Hey all,
I'm getting a grok timeout warning with a very specific format of log. Here is my grok filter:
grok {
match => { "message" => "fs_log: %{TIMESTAMP_ISO8601:timestamp} \|\| %{UNIXPATH:filename} \|\| %{WORD:caller} \|\| %{NUMBER:lineno} \|\| %{DATA:message} \|\| %{WORD:event} \|\| %{WORD:module} \|\| %{NOTSPACE:instance_id}" }
overwrite => [ "message" ]
keep_empty_captures => true
add_tag => [ "fs_log" ]
}
As you can see, I am using two pipes ||
to delineate the fields to be parsed by grok.

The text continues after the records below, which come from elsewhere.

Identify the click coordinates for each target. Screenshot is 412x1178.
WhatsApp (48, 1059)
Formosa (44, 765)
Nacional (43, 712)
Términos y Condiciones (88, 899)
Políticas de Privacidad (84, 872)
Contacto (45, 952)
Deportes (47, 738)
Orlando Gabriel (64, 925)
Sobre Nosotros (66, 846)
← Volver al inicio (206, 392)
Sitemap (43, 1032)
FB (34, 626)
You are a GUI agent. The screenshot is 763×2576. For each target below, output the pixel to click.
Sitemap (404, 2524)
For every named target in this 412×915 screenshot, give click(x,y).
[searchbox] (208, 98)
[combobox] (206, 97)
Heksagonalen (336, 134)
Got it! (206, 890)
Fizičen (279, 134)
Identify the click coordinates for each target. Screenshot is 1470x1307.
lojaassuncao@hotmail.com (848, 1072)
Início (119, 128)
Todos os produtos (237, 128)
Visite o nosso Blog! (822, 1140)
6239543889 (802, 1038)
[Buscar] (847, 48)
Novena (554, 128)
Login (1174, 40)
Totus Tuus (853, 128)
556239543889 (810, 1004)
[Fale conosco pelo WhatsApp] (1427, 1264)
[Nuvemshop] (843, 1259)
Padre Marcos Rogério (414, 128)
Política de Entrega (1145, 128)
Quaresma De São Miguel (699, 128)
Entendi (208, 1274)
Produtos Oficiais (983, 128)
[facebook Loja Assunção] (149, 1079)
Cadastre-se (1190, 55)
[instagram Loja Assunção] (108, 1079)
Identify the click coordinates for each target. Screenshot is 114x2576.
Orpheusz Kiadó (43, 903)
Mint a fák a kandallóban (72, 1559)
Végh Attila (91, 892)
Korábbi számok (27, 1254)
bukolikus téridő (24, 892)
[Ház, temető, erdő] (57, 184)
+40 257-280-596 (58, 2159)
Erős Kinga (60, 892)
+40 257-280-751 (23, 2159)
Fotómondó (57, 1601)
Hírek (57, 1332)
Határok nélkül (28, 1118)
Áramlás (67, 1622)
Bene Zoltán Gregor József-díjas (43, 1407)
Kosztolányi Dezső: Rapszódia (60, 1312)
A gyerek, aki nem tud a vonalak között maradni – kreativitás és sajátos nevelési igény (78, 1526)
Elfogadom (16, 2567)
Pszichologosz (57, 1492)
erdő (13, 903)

This works the vast majority of the time. However, there are two instances where I consistently get a grok timeout:
fs_log: 2019-04-12 17:28:24.434573 || /path/file.py || func_name || 338 || Subprocess call Failed: ERROR 2: CPLRealloc(): Out of memory allocating 423383040 bytes.
fs_log: 2019-04-12 17:28:29.940564 || /path/file.py || func_name || 338 || Subprocess call Failed: ERROR 2: ogrlinestring.cpp, 446: cannot allocate 732672016 bytes
These lines are obviously not supposed to match regardless, but then why is there a timeout? Here is a sample message of the warning:
[2019-04-12T17:31:21,999][WARN ][logstash.filters.grok ] Timeout executing grok 'fs_log: %{TIMESTAMP_ISO8601:timestamp} \|\| %{UNIXPATH:filename} \|\| %{WORD:caller} \|\| %{NUMBER:lineno} \|\| %{DATA:message} \|\| %{WORD:event} \|\| %{WORD:module} \|\| %{NOTSPACE:instance_id}' against field 'message' with value 'fs_log: 2019-04-12 17:28:29.940564 || /path/file.py || func_name || 338 || Subprocess call Failed: ERROR 2: ogrlinestring.cpp, 446: cannot allocate 732672016 bytes'!
And just to clarify, logstash is running on a different machine than the one that generates the log, so the fact that the log references memory allocation issues has nothing to do with the grok timeout.
Any help would be greatly appreciated!